Motan Family Plot Braamfontein Cemetery (Sarah Welham)
And there he lay between Mrs Motan and her son-in-law, Mr Mia until 2011 when the building of the Nizamiye Turkish mosque in Midrand was nearing completion. This Turkish community applied to Johannesburg City Parks for permission to exhume Bey and rebury him in the cemetery at the mosque. There were some problems with this process; but permission was given and on November 21, 2011, Bey’s remains were the first to be buried in this private memorial garden behind the mosque.
Nizamiye Mosque (Sarah Welham)
Nizamiye Cemetery (Sarah Welham)
Fast forward about 7 years - The Turkish community entered into a long and tough legal battle with the Nizamiye community, claiming they had had no right to remove his body from Braamfontein cemetery. This battle was led by the South African lawyer Ismail Ayub. They won their battle and on January 18, 2022, the Pretoria Muslim Trust Burial Committee assisted in returning Bey to his original grave, 106 years after his death in 1916. Present at that reburial was Bey’s granddaughter from East London, Mignon, and her husband, Mervyn Gatcke; and the Turkish Ambassador, Ms Aysegul Kandas, among other guests.
Ismail Ayob (Sarah Welham)
Mignon Gatcke (Sarah Welham)
I visited the Nizamiye cemetery a few weeks ago, to ascertain exactly where Bey had been buried by that community and found the grave as well as the headstone that they erected after burying him.

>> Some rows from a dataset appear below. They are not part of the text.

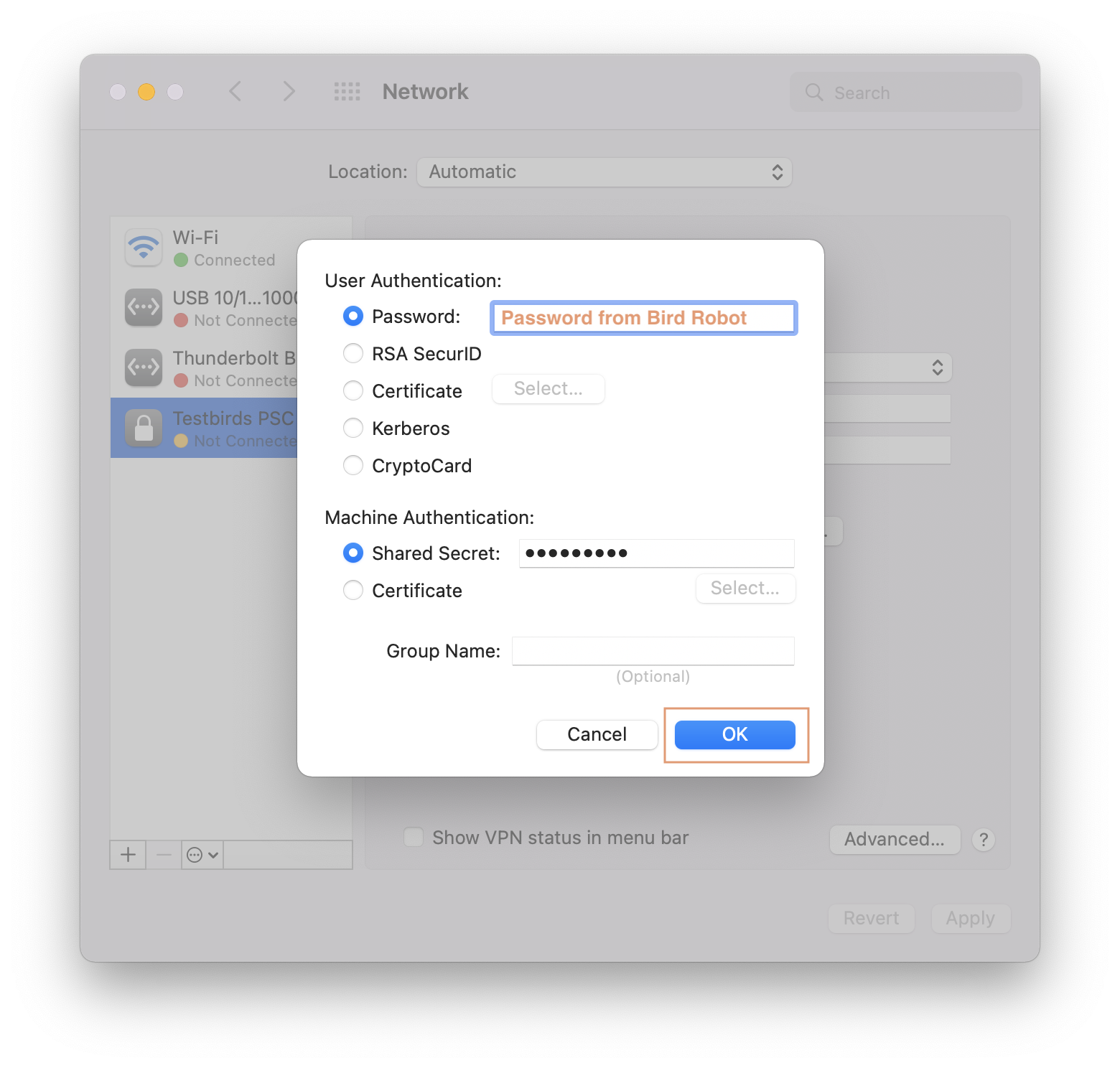Enable the Show VPN status in menu bar checkbox

[414, 837]
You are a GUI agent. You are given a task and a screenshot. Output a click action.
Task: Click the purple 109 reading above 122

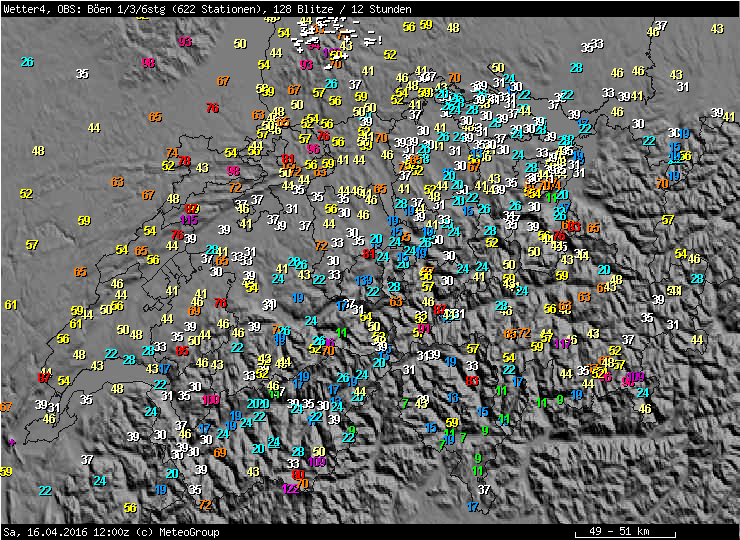317,462
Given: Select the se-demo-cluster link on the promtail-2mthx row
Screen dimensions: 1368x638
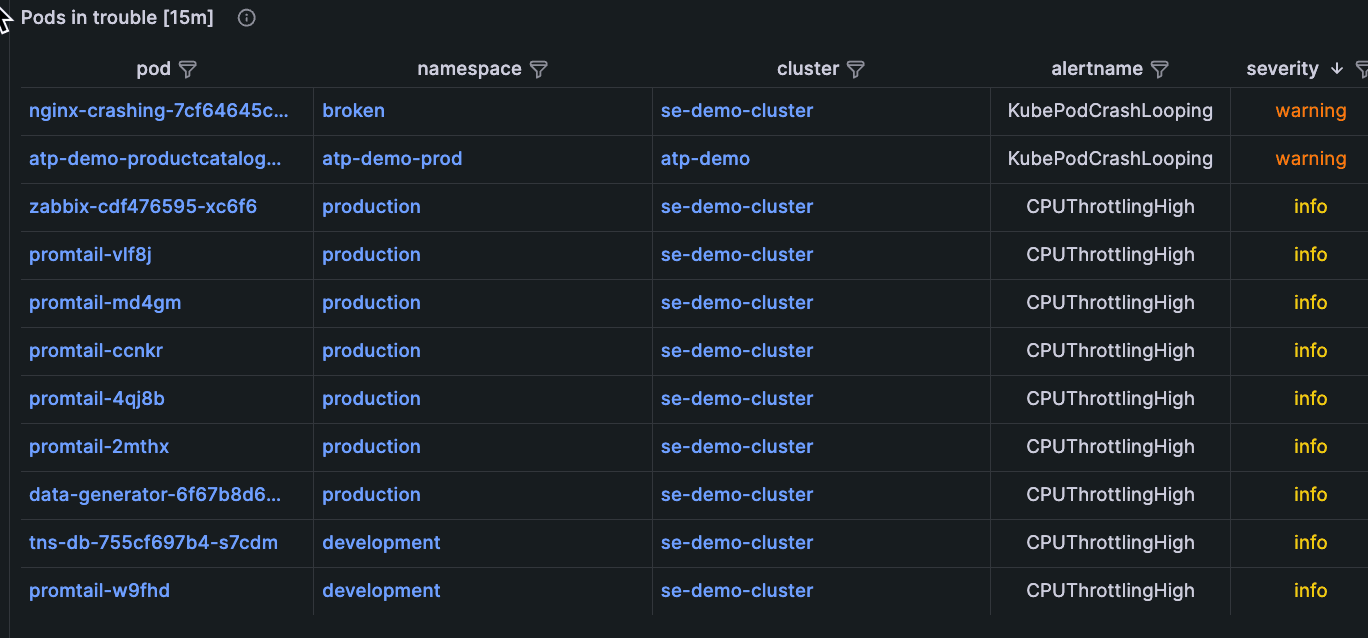Looking at the screenshot, I should click(737, 446).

It was a beautiful, tranquil resting place with cool trees and well-kept gardens.
The grave at the Nizamiye Cemetery (Sarah Welham)
The headstone erected at the Mosque (Sarah Welham)
On February 14, 2022 (the exact date of Bey’s death 106 years ago), Flo Bird and I, at the invitation of the Turkish Embassy in Pretoria, attended the ‘unveiling’ of the headstone on Bey’s original grave. A representative from the Turkish Cooperation and Coordination Agency (TIKA) explained how he had taken the original headstone, replaced the missing lead letters and then fashioned a marble grave surround on which this marble headstone now rests. Ambassador Kandas and her staff, Lawyer Ayub, Mignon and her husband were all present along with members of the Muslim community and various religious heads and the press. The ceremony was very dignified, and the grave had been planted with red and white flowers, while the other graves in the vicinity had been cleaned up and some of the alien vegetation cut back. We were warmly welcomed by the Ambassador and others and thanked for the work we do in the cemetery.
The grave before the marble grave surround was created (Sarah Welham)
Ambassador Kandas at the ‘unveiling’ of the headstone (Sarah Welham)
We hope that Bey will now be allowed to rest again. We, the Friends of Johannesburg Cemeteries, alongside the Muslim community, will certainly play our part in keeping his grave neat, and the surrounds free of long grass and alien vegetation.